Y así hablando casi en un susurro y muy despacio fue acercándose hasta que por fin pudo agarrarlo con una mano y con la otra empujó su cuerpo para salir de ahí. Su madre estaba parada en la puerta, mirando con asombro la taza de café y llamando a Isabel. La vio salir de debajo de la camioneta, con un pequeño gato negro de patas blancas, criollo, flaco y bastante feo.
—Te debería tomar una foto, hija. No sé cuál de los dos está más sucio y más despelucado, tú o el gato.
A Isabel no le importó mucho lo que le dijo su madre. Solo quería entrar rápido a la casa, calentar un poco de leche y buscar una cobija para el animalito. Primero lo revisó y descubrió que era un macho y luego lo miró a los ojos y le dijo:
—Ya no estás solito. Ahora vas a estar conmigo siempre, mi caballero Lancelot.

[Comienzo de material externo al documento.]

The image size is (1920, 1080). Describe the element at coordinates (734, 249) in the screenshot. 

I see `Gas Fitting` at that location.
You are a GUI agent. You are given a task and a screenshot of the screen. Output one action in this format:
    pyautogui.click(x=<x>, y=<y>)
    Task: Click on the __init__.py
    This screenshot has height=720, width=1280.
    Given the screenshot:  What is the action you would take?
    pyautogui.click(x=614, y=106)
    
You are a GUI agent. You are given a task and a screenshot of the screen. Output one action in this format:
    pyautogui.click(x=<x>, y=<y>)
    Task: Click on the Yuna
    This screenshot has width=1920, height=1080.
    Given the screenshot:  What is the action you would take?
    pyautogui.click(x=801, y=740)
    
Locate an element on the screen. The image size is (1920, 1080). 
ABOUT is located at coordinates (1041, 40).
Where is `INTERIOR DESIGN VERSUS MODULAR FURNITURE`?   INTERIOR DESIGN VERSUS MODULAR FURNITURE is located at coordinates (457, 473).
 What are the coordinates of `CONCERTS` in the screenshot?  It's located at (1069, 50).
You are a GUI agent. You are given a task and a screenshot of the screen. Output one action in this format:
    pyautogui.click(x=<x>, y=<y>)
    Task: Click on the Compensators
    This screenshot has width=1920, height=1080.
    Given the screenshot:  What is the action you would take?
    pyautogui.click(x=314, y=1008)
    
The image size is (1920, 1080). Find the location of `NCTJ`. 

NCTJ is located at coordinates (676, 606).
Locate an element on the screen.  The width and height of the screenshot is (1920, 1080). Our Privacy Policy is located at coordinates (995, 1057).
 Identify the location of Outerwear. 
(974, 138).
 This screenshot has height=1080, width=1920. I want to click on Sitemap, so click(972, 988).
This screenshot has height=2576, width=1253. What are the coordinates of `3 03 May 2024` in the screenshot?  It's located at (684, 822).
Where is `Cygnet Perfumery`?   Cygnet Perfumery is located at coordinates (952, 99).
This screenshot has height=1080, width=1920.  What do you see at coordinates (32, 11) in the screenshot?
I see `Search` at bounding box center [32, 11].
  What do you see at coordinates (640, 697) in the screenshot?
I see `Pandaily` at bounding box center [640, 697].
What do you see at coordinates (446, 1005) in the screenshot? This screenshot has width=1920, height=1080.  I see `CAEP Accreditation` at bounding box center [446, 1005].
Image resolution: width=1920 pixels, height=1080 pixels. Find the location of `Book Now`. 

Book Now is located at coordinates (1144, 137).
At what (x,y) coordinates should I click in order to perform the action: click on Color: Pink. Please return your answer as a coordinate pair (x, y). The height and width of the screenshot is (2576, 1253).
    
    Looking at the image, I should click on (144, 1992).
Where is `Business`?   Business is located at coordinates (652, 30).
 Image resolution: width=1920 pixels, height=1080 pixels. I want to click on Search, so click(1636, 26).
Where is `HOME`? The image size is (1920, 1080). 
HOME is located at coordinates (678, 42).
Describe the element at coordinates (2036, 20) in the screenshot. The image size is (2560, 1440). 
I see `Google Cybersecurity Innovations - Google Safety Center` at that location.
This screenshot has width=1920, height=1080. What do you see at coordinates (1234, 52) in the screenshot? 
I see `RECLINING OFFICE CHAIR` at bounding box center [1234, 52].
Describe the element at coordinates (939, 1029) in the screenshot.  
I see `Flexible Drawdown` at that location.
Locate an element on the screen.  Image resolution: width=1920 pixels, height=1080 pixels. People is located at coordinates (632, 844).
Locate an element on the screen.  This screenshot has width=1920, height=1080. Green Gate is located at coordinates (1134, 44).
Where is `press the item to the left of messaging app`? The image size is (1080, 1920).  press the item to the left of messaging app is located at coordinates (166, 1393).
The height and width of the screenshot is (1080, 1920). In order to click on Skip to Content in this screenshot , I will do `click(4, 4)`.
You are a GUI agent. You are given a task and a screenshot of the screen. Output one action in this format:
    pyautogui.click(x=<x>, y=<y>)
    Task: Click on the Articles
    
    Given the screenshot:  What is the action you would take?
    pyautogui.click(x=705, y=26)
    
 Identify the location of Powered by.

María Lourdes, la madre de Isabel, miraba con asombro a su hija. Ese lado tierno era raro en ella, y casi siempre lo reservaba para los seres de cuatro patas, nunca para los humanos. Ni siquiera para su propia madre.
Desde entonces Lancelot y ella fueron inseparables, un complemento perfecto. Cuando Isabel se iba, él recorría la casa a su antojo, se echaba en cualquier parte, jugaba con su rascador y perseguía sus peluches de ratón y sus pelotas por toda la casa. Apenas sentía que Isabel llegaba a la puerta, se sentaba frente a la entrada para que ella lo alzara y le consintiera la cabeza, y él poder mandarle un lengüetazo rápido a la mejilla para limpiarle la suciedad de la calle.
Ese lunes, como todos los lunes, le sirvió a Lancelot una comida especial de lata y se preparó una ensalada. Después de comer abrió una botella de vino y se sentó en el sofá del estudio, su espacio favorito en el apartamento de ochenta metros al lado del parque El Virrey. Un apartamento de un piso con dos cuartos, uno que usaba como habitación y otro como estudio. Decorado con colores vivos y cálidos. Tenía muebles de madera oscura y, ante todo, espacios llenos de luz tenue, velas y libros. Pero el sofá del estudio era su favorito. Muy acolchado, grande y forrado en una tela de color granate con grandes flores blancas. Ahí se sentó con su copa de vino y con Lancelot al lado, ronroneando de felicidad con los ojos entreabiertos. Así se disponía siempre para su cita semanal con su serie favorita del momento, Grey’s Anatomy.